TEXT BLOCK.
Carry trading generates income from interest rate differentials rather than price movement, which means a standard trade journal built for scalpers or swing traders will misrepresent your performance. If you log only realized price P&L, your journal will show losses on positions that are actually profitable when swap income is included — or worse, it will show gains on trades bleeding more in drawdown than they earn in yield. This guide is for intermediate forex traders who already hold or plan to hold carry positions overnight and want a journaling system that accurately measures carry performance over weeks and months.
Step 1: Define Your Carry Trade Parameters
Before entry, record the following in your journal as a trade note or custom field:
- Pair and direction: e.g., Long AUD/JPY
- Notional size: e.g., 1.00 lot (100,000 AUD)
- Swap long rate: e.g., +2.8 pips per night (as shown in broker contract specs)
- Annualized rate differential: Swap rate x 365. At 2.8 pips/night on a 1-lot AUD/JPY position, that is approximately 1,022 pips per year — roughly $700–$750 USD at current exchange rates.
- Entry thesis: Rate differential direction (e.g., RBA holding, BOJ remaining ultra-loose), expected hold duration (e.g., 3–6 months), and the macro trigger that would invalidate the trade.
This baseline makes every subsequent log entry meaningful. Without it, weekly swap credits are just noise.
Step 2: Log the Daily Swap Rate for Every Open Position
Every day a carry position is held past the 5pm New York rollover, your broker credits or debits a swap. Log this as a separate journal entry or as a daily sub-row on the parent trade:
| Date | Pair | Direction | Lots | Swap (pips) | Swap (USD) | Cumulative Carry USD |
|---|---|---|---|---|---|---|
| 2026-05-01 | AUD/JPY | Long | 1.00 | +2.8 | +$1.91 | $1.91 |
| 2026-05-02 | AUD/JPY | Long | 1.00 | +2.8 | +$1.91 | $3.82 |
Note that Wednesday rollover is triple (covering the weekend), so the pip credit will be 3x the standard rate. Record this separately so it does not look like an anomaly in your data.
If your broker platform exports swap as part of the trade history CSV, this step can be automated — see how to import MT4 trades or how to import MT5 trades for broker-specific instructions.
Step 3: Separate Carry P&L from Price P&L
Your journal must maintain two distinct P&L columns for every open carry trade:
- Price P&L: Unrealized gain or loss from exchange rate movement (mark-to-market)
- Carry P&L: Realized swap income accumulated since entry (always realized once credited)
This separation prevents a common distortion: a carry trade down 180 pips in price but up 120 pips in accumulated swap looks like a loss of 180 pips in a standard journal. The true net is -60 pips, and the carry clock is still running. Without this split, your trading edge measurement will be skewed by a strategy that is working as designed.

EXTRACTED INFORMATION.

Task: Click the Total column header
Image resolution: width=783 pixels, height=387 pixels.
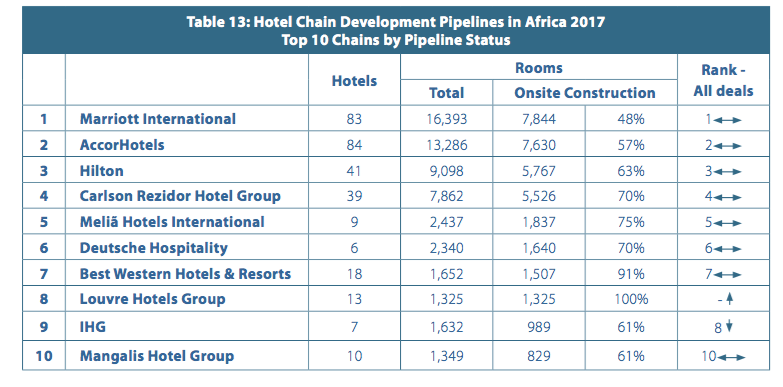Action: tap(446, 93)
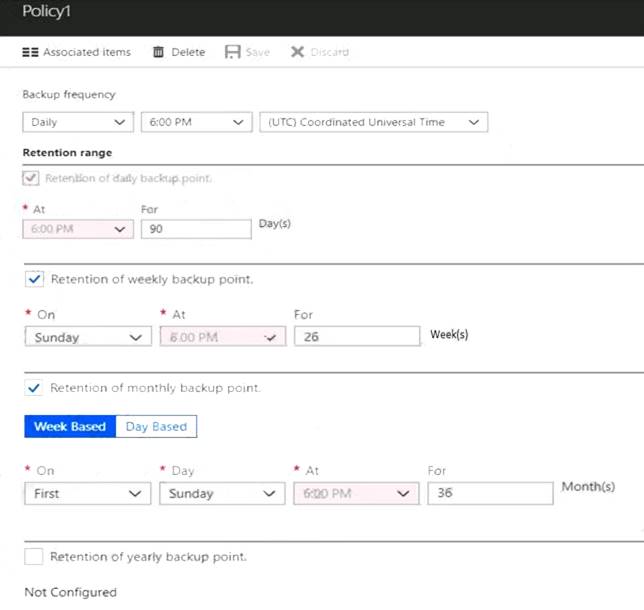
==
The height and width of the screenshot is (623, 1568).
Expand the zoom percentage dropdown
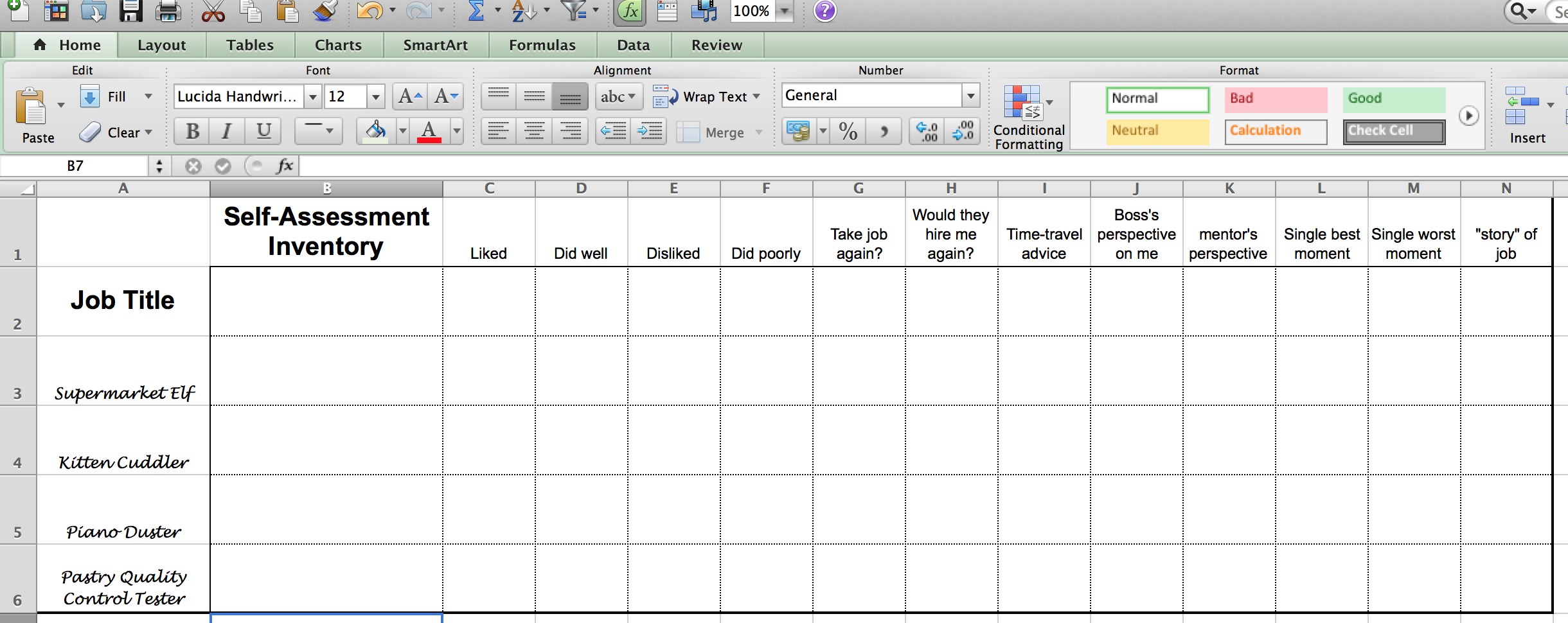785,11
* * *
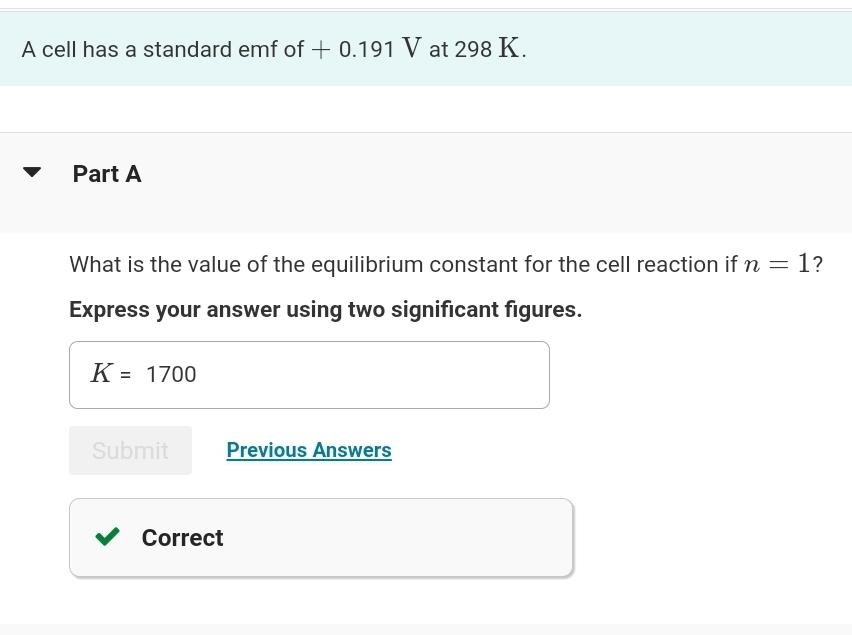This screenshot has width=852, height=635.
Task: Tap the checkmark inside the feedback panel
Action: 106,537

WRITTEN REQUEST 1.
According to the carry trade journaling guide, what must a position be held past each day for the broker to credit or debit a swap?
WRITTEN REQUEST 2.
Continue the carry trade journaling guide from where it stops.

EXERCISE OUTPUT 1.
The 5pm New York rollover.

EXERCISE OUTPUT 2.
Tag all carry positions with a consistent label (e.g., strategy: “carry”) so you can filter and aggregate them independently from your swing or intraday trades.
Step 4: Journal Risk-Off Events and Drawdown Episodes
Carry trades unwind fast during risk-off sentiment — geopolitical shocks, surprise central bank pivots, or broad equity selloffs can erase weeks of carry income in hours. When this happens, your journal entry must capture:
- Trigger: What caused the move (e.g., “BOJ surprise rate hike announcement”)
- Price drawdown at peak: e.g., -320 pips from entry
- Carry income earned to date: e.g., +87 pips over 31 days
- Net position: -233 pips combined
- Decision: Hold, reduce size, or exit — and the reasoning
This log is what allows you to calculate your yield-to-drawdown ratio after the fact. A drawdown of 320 pips against 87 pips of carry earned means 3.7 months of carry income was wiped in one session. If your thesis is still valid, document why. If it is not, document what changed and use it as a calibration point for future carry sizing.
Reference your live drawdown tracking process to make sure these events are caught in real time, not reconstructed after the fact.
Step 5: Run a Weekly Carry Yield Review
At the end of each trading week, run a dedicated carry review separate from your standard weekly trade review. Calculate:
- Total swap income this week (USD, all carry positions)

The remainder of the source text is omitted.